◆ **EXERCISE PROMPT**
Leave the images out and repeat the data exactly as given.

★ ★ ★

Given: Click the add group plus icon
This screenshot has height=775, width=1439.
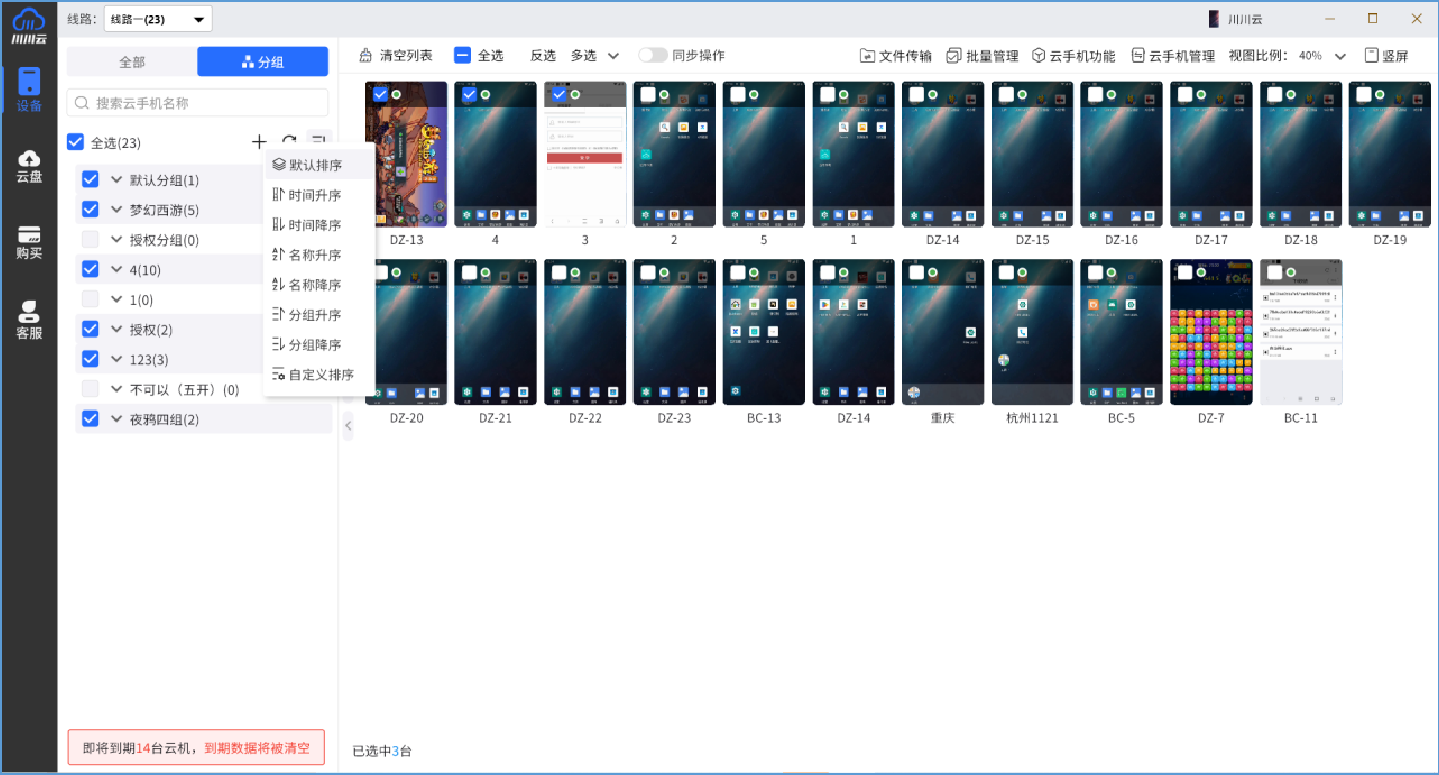Looking at the screenshot, I should coord(259,142).
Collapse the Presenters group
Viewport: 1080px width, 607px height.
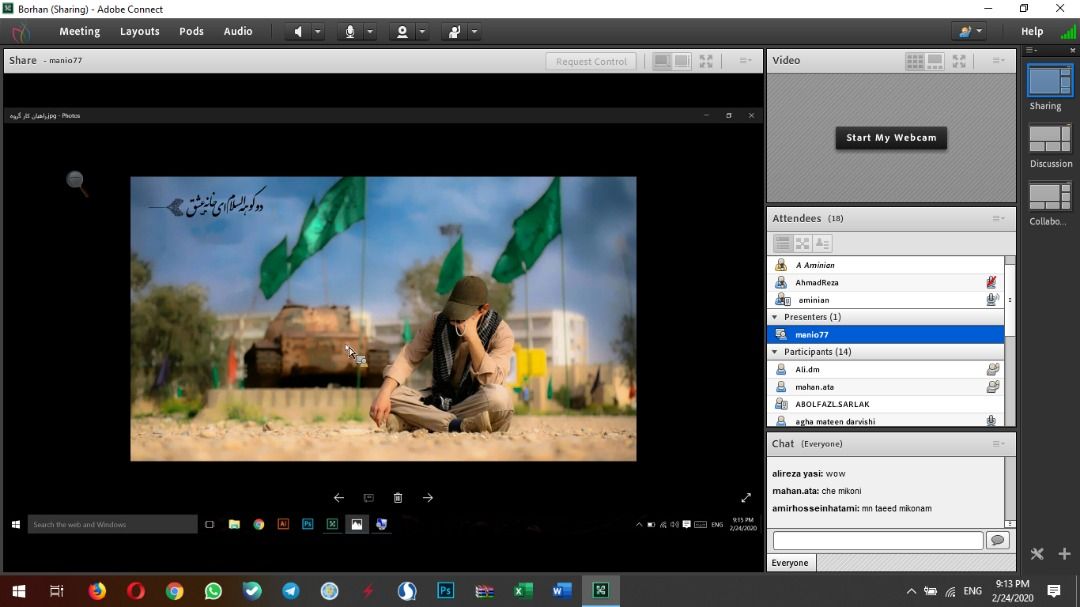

★ ★ ★

◆ **ANSWER FOR THE TASK**
Given: Click the add group plus icon
This screenshot has height=775, width=1439.
Looking at the screenshot, I should coord(259,142).
Collapse the Presenters group
Viewport: 1080px width, 607px height.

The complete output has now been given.